Either way I guess, the constant heartbeat of the universe, the look of joy I see in the eyes of my daughter in pictures from the past, the shudder I feel when my arm brushes up against a woman I love, whispers to me that there is some hope in this crazy place, and that life isn’t just a random game of pinball without any flippers, and that things like faith, hope, and love continue to bloom in me, like a flower hidden in the shade too long, finally able to see the light when the sun shines off a dewey leaf that’s recently fallen to the ground.

In the end, it seems there is only one way, one camino, one road. And that’s the road to love. Follow the arrows. Love yourself, love everyone you meet. Unfettered. Unadulterated. Unconditional. And don’t think too much about it. Don’t worry about the past and the future and the do’s and the don’ts and the consequences and the reactions. Love has a way of figuring that shit out. Grab it and hold it and hug it and squeeze it and kiss it with all you’ve got, if only for that moment. Cause I’m pretty sure at the end of the day those moments are the things that really matter.

‘Cause I’ve been up and down this highway
Far as my eyes can see
No matter how fast I run
I can never seem to get away from me
No matter where I am
I can’t help thinkin’ I’m just a day away
From where I want to be
Now I’m running home baby
Like a river to the sea  -Jackson Browne

When I got to the lookout point behind the lighthouse, there were paths leading through the scrub on the rocks that jutted out past the landing, so I jumped over the short barrier and walked down to be as close as I could to the “end of the earth”.

I put on my headphones and heard these words in a song :

You taught me the courage of stars before you left.
How light carries on endlessly, even after death.
With shortness of breath, you explained the infinite.
How rare and beautiful it is to even exist.

I couldn’t help but ask
For you to say it all again.
I tried to write it down
But I could never find a pen.
I’d give anything to hear
You say it one more time,
That the universe was made
Just to be seen by my eyes.

With shortness of breath, I’ll explain the infinite
How rare and beautiful it truly is that we exist.
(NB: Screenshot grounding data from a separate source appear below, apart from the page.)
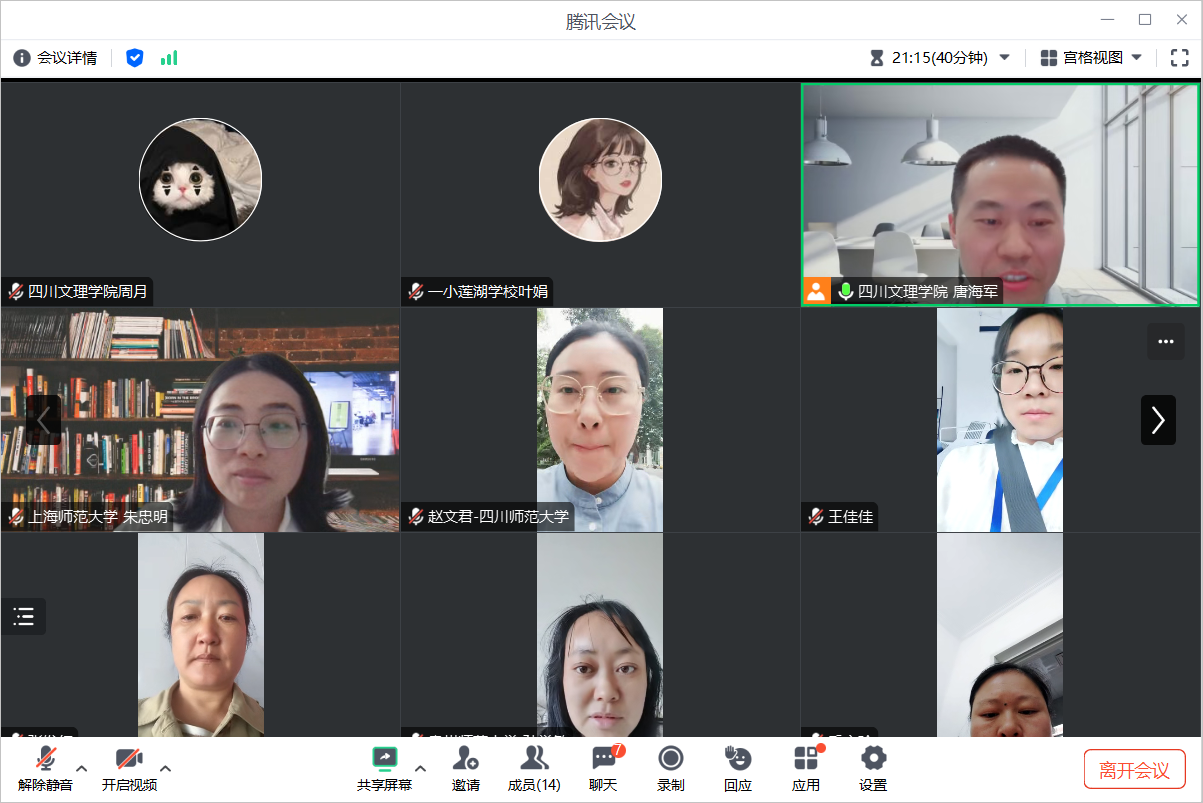Open the 邀请 invite panel
Image resolution: width=1203 pixels, height=803 pixels.
(x=465, y=768)
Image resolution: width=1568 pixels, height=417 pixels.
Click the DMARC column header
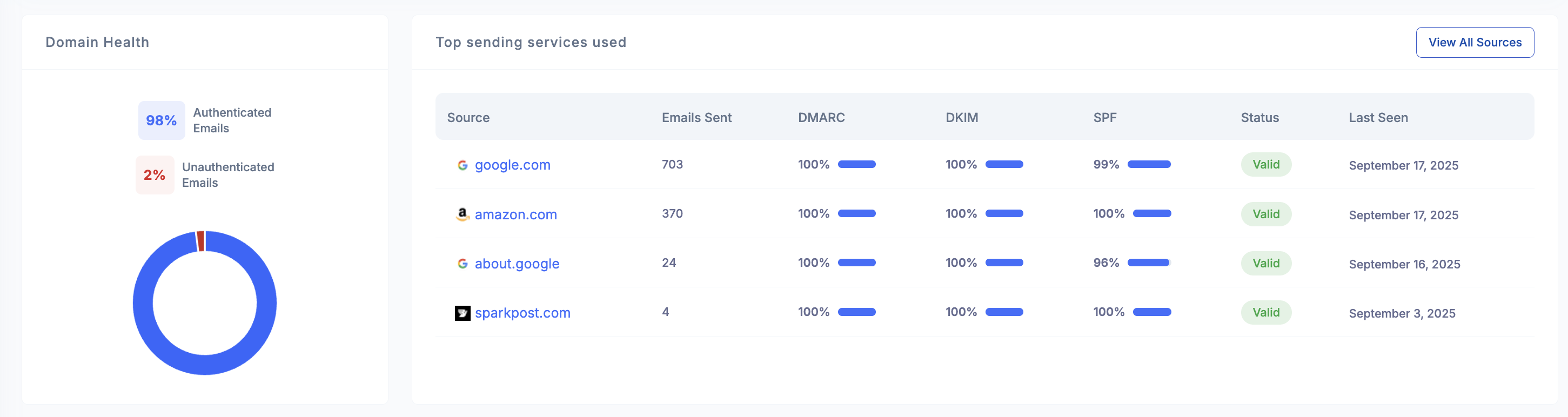point(821,118)
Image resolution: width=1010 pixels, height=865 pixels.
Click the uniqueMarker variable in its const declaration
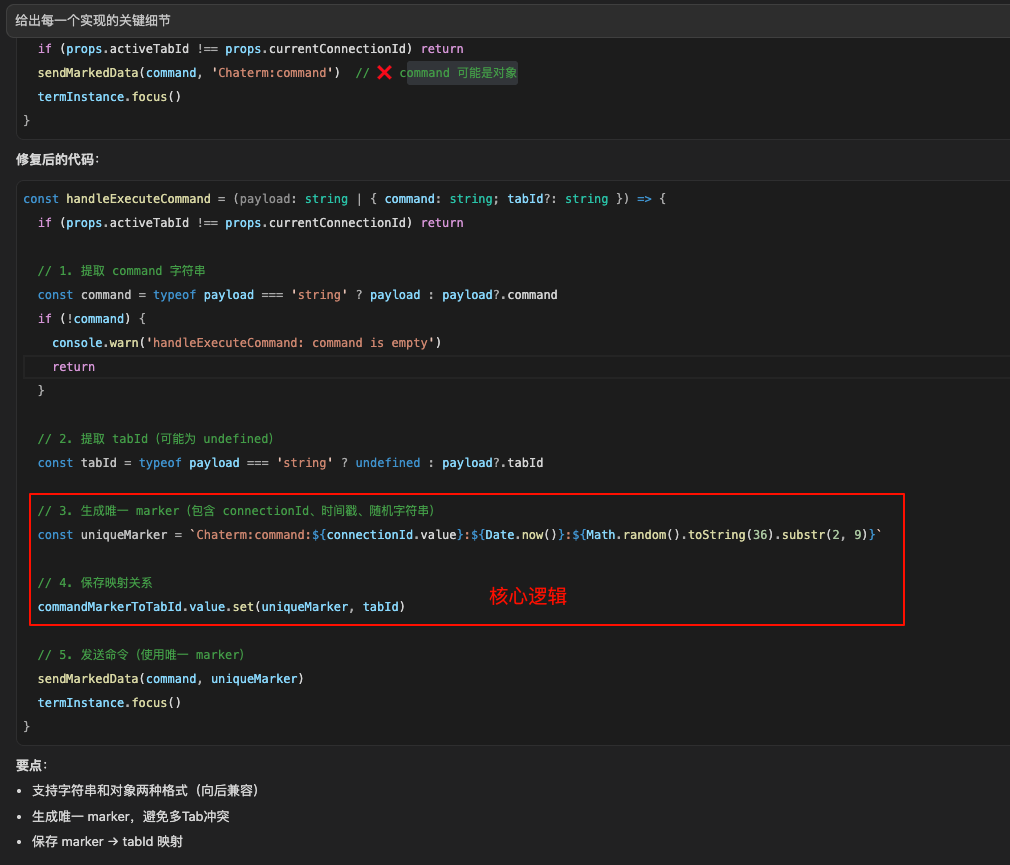tap(124, 535)
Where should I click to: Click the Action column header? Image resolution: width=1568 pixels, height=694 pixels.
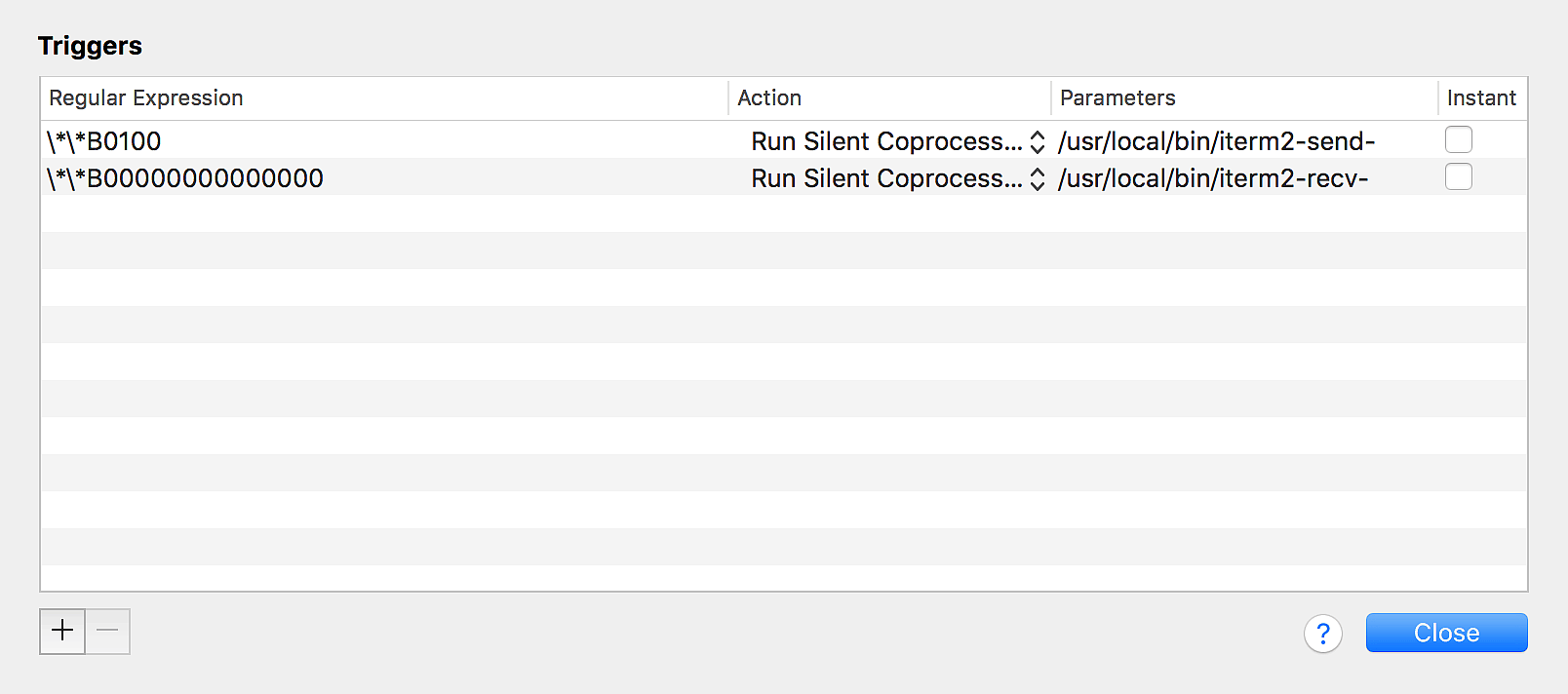pyautogui.click(x=769, y=98)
As I stood there overlooking the vast expanse of the Atlantic I couldn’t help but be overwhelmed by it all. Overwhelmed by everything that had happened over the last few years: All the things that had brought me to my knees back home, the life that had picked me up and shook me and forced me to my feet, the forces of nature that at first tenderly, then with reckless abandon showed me the way and pushed me down the camino welled up in me and rolled down my cheeks in the form of tears.

The glorious warm wind picked up a little and touched my face lightly drying my skin, carrying with it the echoes of the past. And then after a moment, in barely a whisper, I heard a familiar voice, a voice from the not too distant past and it said:

“Ahh Marcos…you are here, just as you should be”.


“Sometimes we are called to dance on the wild edges of our lives and discover something new, or we have a sense that our lives have grown too small so we need to confront our fears of what is unknown, we need to welcome in strangeness to crack open unfamiliar parts of ourselves and of God.”  -Christine Valters Paintner

“Owning our story can be hard but not nearly as difficult as spending our lives running from it. Embracing our vulnerabilities is risky but not nearly as dangerous as giving up on love and belonging and joy—the experiences that make us the most vulnerable. Only when we are brave enough to explore the darkness will we discover the infinite power of our light.”   -Brene Brown

“Tell me, what is it you plan to do
with your one wild and precious life?